◆ **Requirement**
Among the entries, find each line that includes the string "computer" and list it.

[Collected data]
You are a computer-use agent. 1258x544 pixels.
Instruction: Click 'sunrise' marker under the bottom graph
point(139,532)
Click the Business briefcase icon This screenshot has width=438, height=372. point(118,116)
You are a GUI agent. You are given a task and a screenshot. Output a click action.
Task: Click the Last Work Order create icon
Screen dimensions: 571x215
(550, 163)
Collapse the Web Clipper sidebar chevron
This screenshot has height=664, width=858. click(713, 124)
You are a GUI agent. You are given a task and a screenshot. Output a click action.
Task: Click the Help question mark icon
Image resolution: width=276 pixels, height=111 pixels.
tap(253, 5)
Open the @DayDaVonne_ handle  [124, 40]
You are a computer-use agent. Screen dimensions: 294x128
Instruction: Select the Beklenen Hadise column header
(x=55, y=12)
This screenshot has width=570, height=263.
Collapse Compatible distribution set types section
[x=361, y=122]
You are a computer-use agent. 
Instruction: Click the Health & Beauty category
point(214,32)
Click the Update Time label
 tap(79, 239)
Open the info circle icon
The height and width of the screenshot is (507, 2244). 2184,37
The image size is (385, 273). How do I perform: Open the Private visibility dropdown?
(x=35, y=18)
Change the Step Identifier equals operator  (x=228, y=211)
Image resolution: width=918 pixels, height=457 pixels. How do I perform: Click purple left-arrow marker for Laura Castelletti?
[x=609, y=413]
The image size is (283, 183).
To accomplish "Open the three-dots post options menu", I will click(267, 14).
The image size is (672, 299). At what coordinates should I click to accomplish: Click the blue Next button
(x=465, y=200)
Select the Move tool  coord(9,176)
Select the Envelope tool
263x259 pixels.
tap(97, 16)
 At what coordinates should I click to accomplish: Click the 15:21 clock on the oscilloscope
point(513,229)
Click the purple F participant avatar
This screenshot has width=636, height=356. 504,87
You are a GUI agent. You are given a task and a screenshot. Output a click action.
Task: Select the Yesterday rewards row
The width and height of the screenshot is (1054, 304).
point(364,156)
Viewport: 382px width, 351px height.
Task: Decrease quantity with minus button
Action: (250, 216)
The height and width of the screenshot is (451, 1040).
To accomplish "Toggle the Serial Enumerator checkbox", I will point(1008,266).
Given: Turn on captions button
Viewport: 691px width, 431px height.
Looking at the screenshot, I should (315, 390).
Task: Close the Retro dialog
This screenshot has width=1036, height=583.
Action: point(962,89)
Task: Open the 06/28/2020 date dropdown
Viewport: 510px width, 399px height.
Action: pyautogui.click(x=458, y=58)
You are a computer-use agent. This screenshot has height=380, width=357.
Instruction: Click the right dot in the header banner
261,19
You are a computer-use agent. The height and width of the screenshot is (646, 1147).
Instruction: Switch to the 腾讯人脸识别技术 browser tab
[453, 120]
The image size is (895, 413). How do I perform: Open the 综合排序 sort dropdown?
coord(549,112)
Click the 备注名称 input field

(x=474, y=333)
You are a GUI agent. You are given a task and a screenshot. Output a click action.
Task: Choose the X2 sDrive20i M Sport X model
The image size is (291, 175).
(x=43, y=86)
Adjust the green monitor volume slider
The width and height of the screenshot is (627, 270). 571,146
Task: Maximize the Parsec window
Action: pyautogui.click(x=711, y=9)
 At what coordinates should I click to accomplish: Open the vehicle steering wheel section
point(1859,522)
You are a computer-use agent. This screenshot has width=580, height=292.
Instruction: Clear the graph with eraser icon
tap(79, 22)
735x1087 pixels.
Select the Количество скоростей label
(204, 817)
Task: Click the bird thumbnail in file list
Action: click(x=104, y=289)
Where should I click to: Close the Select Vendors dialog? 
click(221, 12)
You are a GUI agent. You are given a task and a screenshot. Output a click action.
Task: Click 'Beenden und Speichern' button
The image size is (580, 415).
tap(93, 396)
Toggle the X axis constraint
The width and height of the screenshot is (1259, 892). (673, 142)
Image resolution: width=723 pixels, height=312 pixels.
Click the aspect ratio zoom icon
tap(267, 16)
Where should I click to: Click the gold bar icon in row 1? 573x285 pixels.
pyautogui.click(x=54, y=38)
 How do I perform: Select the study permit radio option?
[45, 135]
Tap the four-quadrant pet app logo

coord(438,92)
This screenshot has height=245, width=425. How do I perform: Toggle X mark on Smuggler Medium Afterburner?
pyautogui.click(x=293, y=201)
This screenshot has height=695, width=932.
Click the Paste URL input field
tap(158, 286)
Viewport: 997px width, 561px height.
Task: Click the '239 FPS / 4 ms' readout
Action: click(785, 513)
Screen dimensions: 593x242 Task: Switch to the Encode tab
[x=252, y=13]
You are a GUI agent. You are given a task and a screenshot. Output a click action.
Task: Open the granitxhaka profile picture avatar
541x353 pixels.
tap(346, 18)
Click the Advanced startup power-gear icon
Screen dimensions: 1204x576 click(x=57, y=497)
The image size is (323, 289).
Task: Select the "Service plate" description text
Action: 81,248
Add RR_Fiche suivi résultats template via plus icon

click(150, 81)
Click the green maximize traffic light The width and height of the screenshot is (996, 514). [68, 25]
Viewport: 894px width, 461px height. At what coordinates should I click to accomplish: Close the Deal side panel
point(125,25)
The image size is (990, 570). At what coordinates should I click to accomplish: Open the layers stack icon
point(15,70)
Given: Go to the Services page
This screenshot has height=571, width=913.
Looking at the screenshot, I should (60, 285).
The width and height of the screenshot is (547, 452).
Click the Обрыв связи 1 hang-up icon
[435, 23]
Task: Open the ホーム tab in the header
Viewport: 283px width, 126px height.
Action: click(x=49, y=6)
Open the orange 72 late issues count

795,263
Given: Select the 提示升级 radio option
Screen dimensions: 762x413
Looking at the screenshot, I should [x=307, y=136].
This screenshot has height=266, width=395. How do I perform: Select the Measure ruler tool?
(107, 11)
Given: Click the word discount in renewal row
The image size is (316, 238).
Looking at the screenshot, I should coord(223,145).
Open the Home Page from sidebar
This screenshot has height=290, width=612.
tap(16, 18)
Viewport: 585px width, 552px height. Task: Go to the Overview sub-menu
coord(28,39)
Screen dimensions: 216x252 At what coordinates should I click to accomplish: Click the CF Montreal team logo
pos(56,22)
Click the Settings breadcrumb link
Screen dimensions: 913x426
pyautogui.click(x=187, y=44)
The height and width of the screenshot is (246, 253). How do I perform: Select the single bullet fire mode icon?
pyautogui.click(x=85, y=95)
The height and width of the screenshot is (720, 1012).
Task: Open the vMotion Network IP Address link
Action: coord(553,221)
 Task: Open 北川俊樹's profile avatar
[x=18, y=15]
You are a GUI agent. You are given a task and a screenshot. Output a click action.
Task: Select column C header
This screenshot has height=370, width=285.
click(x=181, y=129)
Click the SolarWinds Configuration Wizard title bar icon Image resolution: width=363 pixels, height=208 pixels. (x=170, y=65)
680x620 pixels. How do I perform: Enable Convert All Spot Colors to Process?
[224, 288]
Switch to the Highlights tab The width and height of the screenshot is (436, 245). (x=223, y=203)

◆ **Expected output**
You are a computer-use agent. 1258x544 pixels.
You are a computer-use agent. Screen dimensions: 294x128
You are a computer-use agent. 
You are a computer-use agent. This screenshot has height=380, width=357.
You are a computer-use agent. The height and width of the screenshot is (646, 1147).
You are a computer-use agent. This screenshot has width=580, height=292.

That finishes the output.